-- 実施する課題 --
1. 次の(a)〜(c)の記述が原文の内容と一致するかどうかを、それぞれ「はい」か「いいえ」で答え、判断の根拠となる原文の語句をそのまま引用してください。
(a) 自分の身体をメンテナンスするにもお金が必要である。
(b) 「生活をするために働く」という考えは、どのような意味でも誤りである。
(c) 一生遊んで暮らせるだけのお金を持っている人は、世の中にほとんどいない。
2. 原文のうち、「生活するにもお金はいるし、夢」から「稼ぐ理由もないのではないか?」までの部分を、両端の語句も含めて一字も変えずに書き写してください。

-- 原文 --
================================

生活するにもお金はいるし、夢を叶えるために学んだり、どこか異国を旅したり、子供を育てたり、少し心の余裕を持つために美味しいものを食べたり、自分の身体をメンテナンスするにもお金は必要だ。
だから「生活をするために働く」というのは、人が自由に何かするためにはお金を消費する必要があり、その権利を労働することによって手に入れているという意味では正しい。
では一生暮らせるほどのお金を手に入れたら、どうなるのだろうか?何をするにも自由にできるほどのお金を手に入れた人は働かなくても良いわけだし、稼ぐ理由もないのではないか?

実業家はお金のために働いているのか?

実際世の中には一生遊んで暮らせるだけのお金を持っている人がそれなりにいる。

================================

-- 提供資料 --
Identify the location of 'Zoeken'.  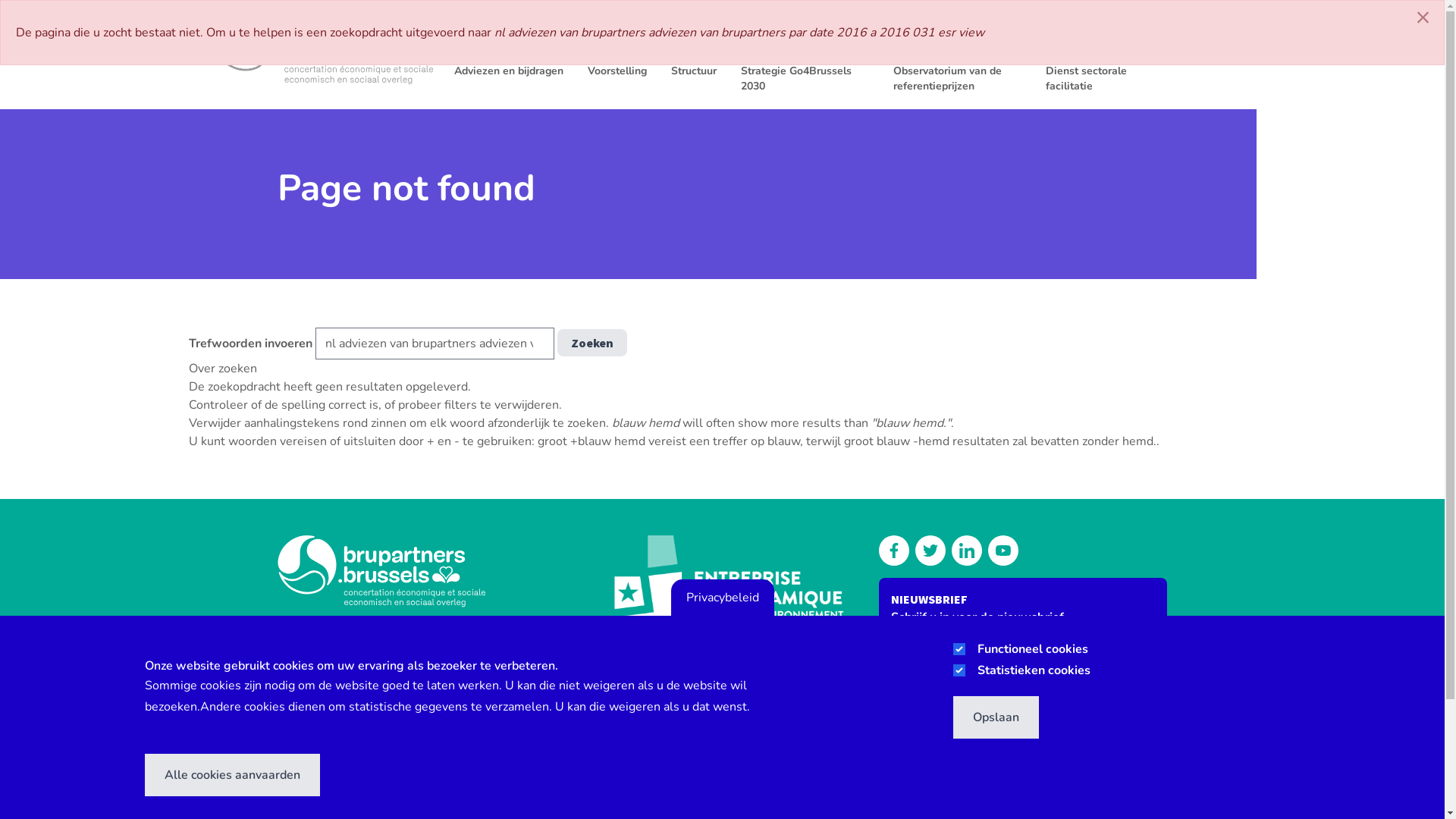
(590, 342).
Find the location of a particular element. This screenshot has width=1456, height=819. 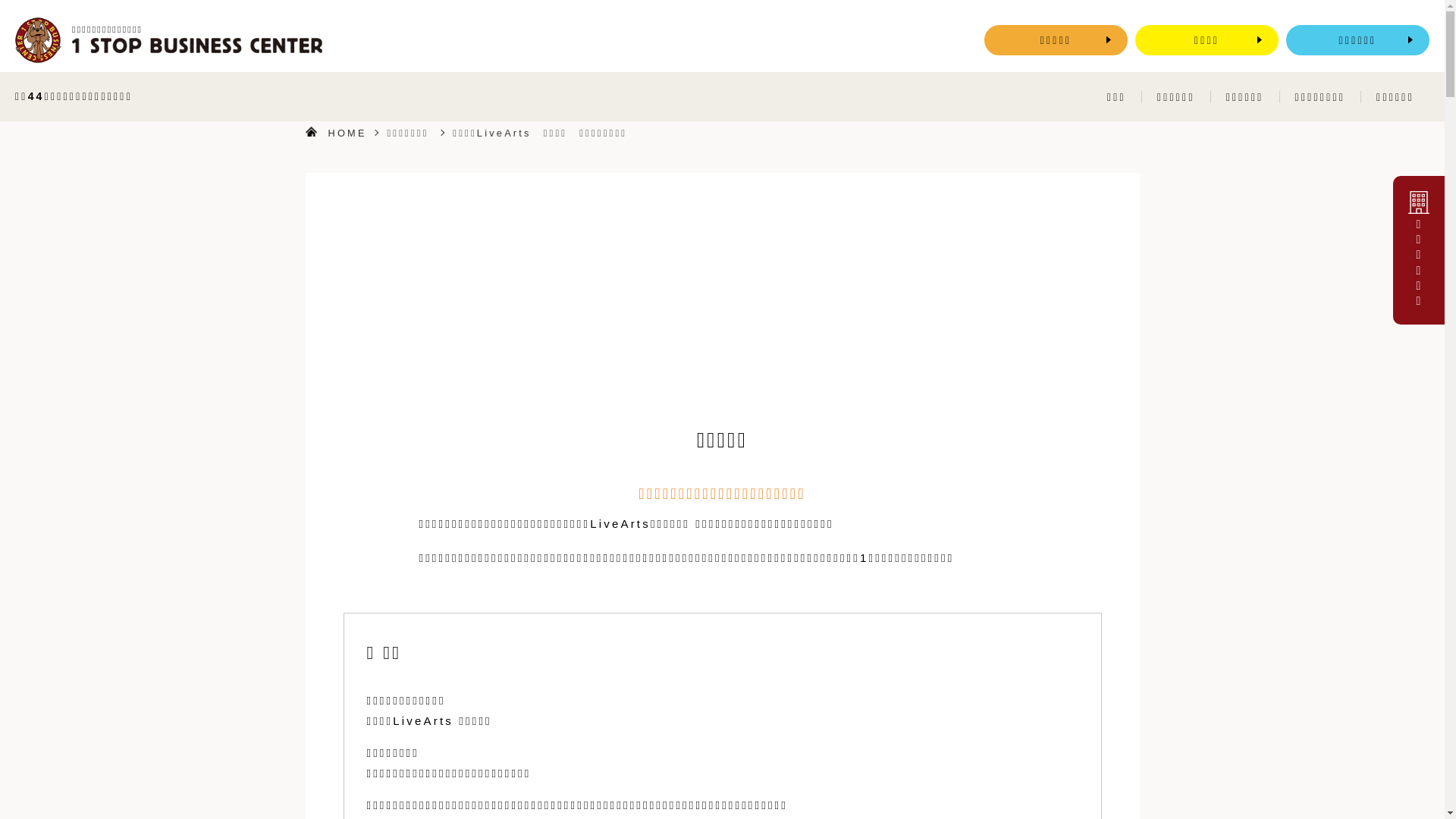

'HOME' is located at coordinates (346, 132).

================================

-- 解答一覧 --
1.
(a) はい。「自分の身体をメンテナンスするにもお金は必要だ」
(b) いいえ。「その権利を労働することによって手に入れているという意味では正しい」
(c) いいえ。「実際世の中には一生遊んで暮らせるだけのお金を持っている人がそれなりにいる」

2.
生活するにもお金はいるし、夢を叶えるために学んだり、どこか異国を旅したり、子供を育てたり、少し心の余裕を持つために美味しいものを食べたり、自分の身体をメンテナンスするにもお金は必要だ。
だから「生活をするために働く」というのは、人が自由に何かするためにはお金を消費する必要があり、その権利を労働することによって手に入れているという意味では正しい。
では一生暮らせるほどのお金を手に入れたら、どうなるのだろうか?何をするにも自由にできるほどのお金を手に入れた人は働かなくても良いわけだし、稼ぐ理由もないのではないか?